The Story of the First Chocolate Chip Cookie


It’s as American as baseball, and as perfect for winter as hot chocolate and snowball fights. It’s hard to resist a warm, perfectly crunchy-on-the-outside, chewy-on-the-inside, freshly-baked, chocolate chip cookie. And, like many amazing things, the chocolate chip cookie was born in Massachusetts. (Spirit was born in Massachusetts, as was I, Jaanu… come to that, Navin was also born in Massachusetts).
Cookies have long been a popular snack. They’re said to have been enjoyed since as early as 7 A.D. when the discovery of sugar ushered in a new era for desserts and confectionery. Cookies might have been invented in Persia, in the form of tiny sample cakes to test an oven’s temperature. It’s pretty fascinating how sugar was discovered: according to Cane Sugar from the Ancient World to the Elizabethian Period, hungry Persian soldiers popularized sugarcane when they stumbled across “reeds which produce honey without bees.” The cookie itself took root across Europe and Asia.
France distinguished itself as one early cookie hub. Courtly menus in France throughout the Renaissance period featured “entremets” or interval dishes, according to the JSTOR article The Invention of Dessert. These sweet palate cleansers could be custards, puddings, or little cookies. “Dessert” comes from the French verb “desservir,” which means “to clear the table.” When the “dessert” concept found its way to the bourgeois of that time, who invented the word, it became a way to sweeten the end of a meal. Today, it’s intuitive to combine cookies with chocolate, but that wasn’t always the case.

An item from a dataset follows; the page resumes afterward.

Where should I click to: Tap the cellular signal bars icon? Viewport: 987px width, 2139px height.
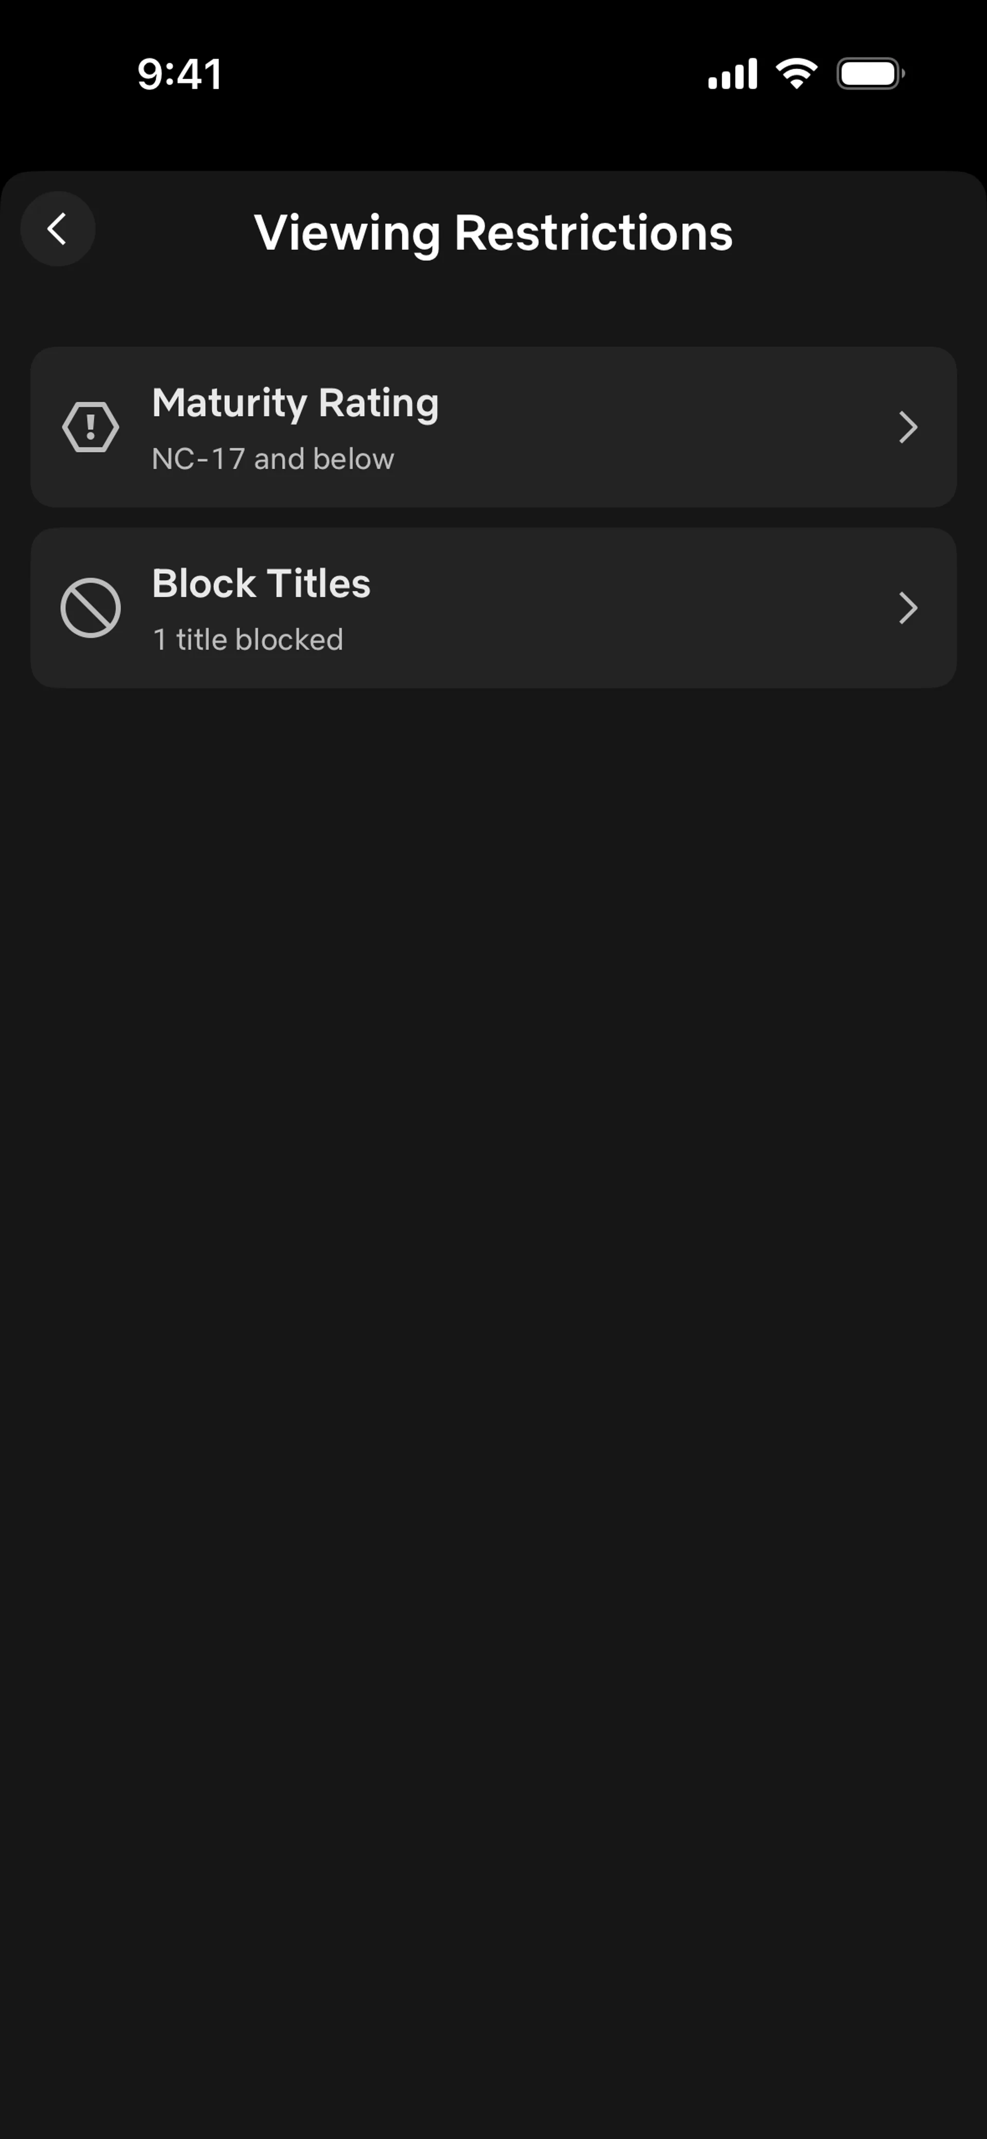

It was in Whitman, Massachusetts, that the chocolate chip cookie was born. There, Ruth Graves Wakefield was the proprietress of the Toll House Restaurant, a popular inn that was once an actual toll house. When she prepared the first batch of chocolate chip cookies, Wakefield assumed that the crushed semisweet bar of chocolate she had used to replace her missing baker’s chocolate would melt through the whole cookie. Instead, the chopped-up semisweet bits of chocolate remained slightly gooey, even as the cookie itself grew golden-brown, with a light crunch in its outer coat, and retained a warm, chewy center.
The cookie was an instant hit. Inn-mates demanded more and the new menu item was even covered by newspapers from Boston. In 1939, famous radio cooking show host Betty Crocker introduced the “Toll House” cookie on-air. Ruth Wakefield reached an agreement with the corporate confection empire Nestle to print the recipe for her cookie on the candy wrapper of the Semi-Sweet Chocolate Bar. According to “History of Cookies”, an article on What’s Cooking America, legend has it that part of Ruth’s settlement with Nestle included being supplied with a lifetime of free chocolate to make her famous cookies. In 1997, when the chocolate chip cookie was already cemented as an American staple food, a third grade class in Somerset, MA, had it designated as Official Cookie of the Commonwealth.